■ Okuma parçası ■
╭──

Birde burada tüccarlara kendi lisanları üzerinden bir sesleniş vardır. Zira bu ifadeler umuma hitaben değil, facirlerin kitabının siccînde olduğu bilgisiyle başlanmıştır. Bu girizgâh, konuyu genelden özele çeker. Tüccarların tuttuğu veresiye defteri üzerinden, Allah’ın onlara verdiği ömür sermayesinin bir gün hesabının sorulup defterlerinin dürüleceği gerçeği, yine onların kullandığı kelimelerle anlatılmıştır. Zaten 11. ayette ifade edilen din günü, “d-y-n” kökündendir. Bu kök borçluluktur. Din günü, borçluluk bilinciyle, Allah’a olan borcun hesabının sorulacağı gündür. Rakamlandırılmış kitap ilahi mühletin sonundaki borçların sistematik ve kronolojik olarak kaydedilmiş hâli de olabilir. Verilen mesaj açık kimsenin yaptığı yanına kalmaz.

╰──

■ Görevler ■
**A)** Okuma parçasına göre 11. ayette geçen din günü ifadesi hangi kökten gelir ve bu kök ne anlama gelir?
**B)** Okuma parçasının “Birde burada tüccarlara” ile başlayıp “yaptığı yanına kalmaz.” ile biten bölümünü, “veresiye defteri” ifadesini “borç defteri” diye adlandırarak yeniden verin.

■ Verilen bilgiler ■
╭──

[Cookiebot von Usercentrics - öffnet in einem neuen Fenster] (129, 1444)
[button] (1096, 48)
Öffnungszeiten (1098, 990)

╰──

■ Görevlerin yanıtları ■
**A)** “d-y-n” kökünden gelir; bu kök borçluluk anlamına gelir.

**B)**
Birde burada tüccarlara kendi lisanları üzerinden bir sesleniş vardır. Zira bu ifadeler umuma hitaben değil, facirlerin kitabının siccînde olduğu bilgisiyle başlanmıştır. Bu girizgâh, konuyu genelden özele çeker. Tüccarların tuttuğu borç defteri üzerinden, Allah’ın onlara verdiği ömür sermayesinin bir gün hesabının sorulup defterlerinin dürüleceği gerçeği, yine onların kullandığı kelimelerle anlatılmıştır. Zaten 11. ayette ifade edilen din günü, “d-y-n” kökündendir. Bu kök borçluluktur. Din günü, borçluluk bilinciyle, Allah’a olan borcun hesabının sorulacağı gündür. Rakamlandırılmış kitap ilahi mühletin sonundaki borçların sistematik ve kronolojik olarak kaydedilmiş hâli de olabilir. Verilen mesaj açık kimsenin yaptığı yanına kalmaz.